In 1960, Allard was contracted at the Malmö City Theatre in Sweden as soloist for one year, followed by a summer touring operetta company as soloist. She danced in My Fair Lady in Gothenburg, Sweden, then was contracted at the Stora Teatern in Gothenburg. She remained in Gothenburg until 1971, and also worked as a soloist during this period. Allard took a year-long leave of absence from 1963 to 1964 to dance with the Jazz Ballet in Stockholm, and then as Premiere danseuse at the National Opera in Tel Aviv, where she also taught company classes. Returning to Gothenburg after her leave, she remained at the Stora Teatern until she retired at age 44, the age of retirement for Swedish dancers.

== Retirement and teaching career (1971–2012) ==
Immediately following her retirement as a dancer, Allard's teaching career began. From the fall of 1971 until 1974 she was the company teacher for the Opéra National de Lyon. She guest taught at Rosella Hightower's Centre de Danse in Cannes and several courses for the Federation Française de Danse Classique et Contemporaine. Allard returned to Sweden in 1974, where she continued her teaching career in Stockholm. Allard taught professional dancers and children at the Balett Akademien, Ivo Cramer's Ballet, the Cullberg Ballet, Norrköping Ballet, Kulturama, and other schools.

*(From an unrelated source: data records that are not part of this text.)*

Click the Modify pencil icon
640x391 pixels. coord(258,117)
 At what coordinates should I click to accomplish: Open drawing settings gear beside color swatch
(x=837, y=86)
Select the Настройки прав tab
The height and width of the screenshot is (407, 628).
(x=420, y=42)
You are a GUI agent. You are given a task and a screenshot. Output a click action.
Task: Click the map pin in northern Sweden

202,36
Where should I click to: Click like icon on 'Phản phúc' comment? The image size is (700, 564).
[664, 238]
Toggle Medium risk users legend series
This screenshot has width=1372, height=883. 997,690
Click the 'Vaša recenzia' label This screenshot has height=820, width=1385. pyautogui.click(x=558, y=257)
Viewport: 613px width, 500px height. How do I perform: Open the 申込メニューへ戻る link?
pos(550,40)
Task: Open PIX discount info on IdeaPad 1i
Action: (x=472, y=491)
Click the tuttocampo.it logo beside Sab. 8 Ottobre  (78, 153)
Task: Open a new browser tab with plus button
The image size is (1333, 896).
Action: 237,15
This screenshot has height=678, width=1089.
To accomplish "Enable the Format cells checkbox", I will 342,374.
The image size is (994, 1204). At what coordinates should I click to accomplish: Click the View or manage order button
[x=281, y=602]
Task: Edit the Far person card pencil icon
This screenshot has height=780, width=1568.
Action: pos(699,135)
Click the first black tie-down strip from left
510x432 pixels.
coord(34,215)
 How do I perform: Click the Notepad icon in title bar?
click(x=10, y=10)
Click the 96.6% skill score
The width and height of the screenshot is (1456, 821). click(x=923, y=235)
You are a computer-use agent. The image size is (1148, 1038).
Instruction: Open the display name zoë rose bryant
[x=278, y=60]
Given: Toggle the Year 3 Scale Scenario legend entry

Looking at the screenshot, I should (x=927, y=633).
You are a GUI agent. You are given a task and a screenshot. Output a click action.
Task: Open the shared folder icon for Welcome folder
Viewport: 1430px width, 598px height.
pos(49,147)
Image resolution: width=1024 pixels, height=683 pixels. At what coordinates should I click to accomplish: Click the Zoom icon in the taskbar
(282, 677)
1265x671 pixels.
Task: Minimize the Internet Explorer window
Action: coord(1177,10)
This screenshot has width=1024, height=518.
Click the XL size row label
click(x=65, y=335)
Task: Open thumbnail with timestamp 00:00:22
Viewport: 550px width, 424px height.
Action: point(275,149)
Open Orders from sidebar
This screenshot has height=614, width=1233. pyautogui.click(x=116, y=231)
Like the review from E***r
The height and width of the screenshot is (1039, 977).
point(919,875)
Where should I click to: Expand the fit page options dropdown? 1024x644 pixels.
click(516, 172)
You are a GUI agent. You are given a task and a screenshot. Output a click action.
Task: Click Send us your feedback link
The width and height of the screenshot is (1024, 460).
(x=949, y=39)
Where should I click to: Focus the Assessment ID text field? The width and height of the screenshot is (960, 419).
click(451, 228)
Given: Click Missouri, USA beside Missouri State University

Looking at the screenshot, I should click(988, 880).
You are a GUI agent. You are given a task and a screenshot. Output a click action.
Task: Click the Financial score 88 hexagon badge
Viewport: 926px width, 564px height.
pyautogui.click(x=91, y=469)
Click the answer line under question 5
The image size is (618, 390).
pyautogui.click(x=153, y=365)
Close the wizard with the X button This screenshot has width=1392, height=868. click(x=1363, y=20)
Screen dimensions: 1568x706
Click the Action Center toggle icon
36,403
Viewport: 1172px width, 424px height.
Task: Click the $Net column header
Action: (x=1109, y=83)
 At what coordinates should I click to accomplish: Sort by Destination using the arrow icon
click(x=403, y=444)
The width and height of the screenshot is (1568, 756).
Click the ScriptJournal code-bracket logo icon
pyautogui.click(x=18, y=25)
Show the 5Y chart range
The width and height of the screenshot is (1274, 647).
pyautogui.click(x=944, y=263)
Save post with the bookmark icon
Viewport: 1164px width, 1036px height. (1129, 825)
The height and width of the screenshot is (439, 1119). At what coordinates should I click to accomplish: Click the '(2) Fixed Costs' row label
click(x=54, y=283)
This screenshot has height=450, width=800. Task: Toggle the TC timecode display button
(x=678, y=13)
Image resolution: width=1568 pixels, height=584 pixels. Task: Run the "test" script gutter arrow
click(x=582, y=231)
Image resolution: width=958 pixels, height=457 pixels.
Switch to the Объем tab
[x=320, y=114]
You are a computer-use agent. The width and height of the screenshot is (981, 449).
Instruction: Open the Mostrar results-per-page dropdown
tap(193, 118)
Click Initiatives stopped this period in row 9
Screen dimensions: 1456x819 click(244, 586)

Allard taught dancers at all levels at the Royal Opera School for eight years, and taught at the University College of Dance for sixteen years. From 1984 to 1985 Allard was at the La Scala Theatre Ballet in Milan as teacher and assistant under the direction of Rosella Hightower. After that she served as guest teacher for the Ballet d'Avignon at the Opera d'Avignon, at the Teatro Massimo in Palermo, Italy, and all levels at the Royal Ballet School in London. Allard retired from teaching at the University College of Dance in 1992, and afterwards became an instructor for exercise groups for heart and lung patients, as well as teaching the Chinese exercise program of Qigong.

Allard married Ingemar Larsson in 1974, who died in May 2009. Allard remained in Stockholm, Sweden, until her death on September 26, 2012, at the age of 85.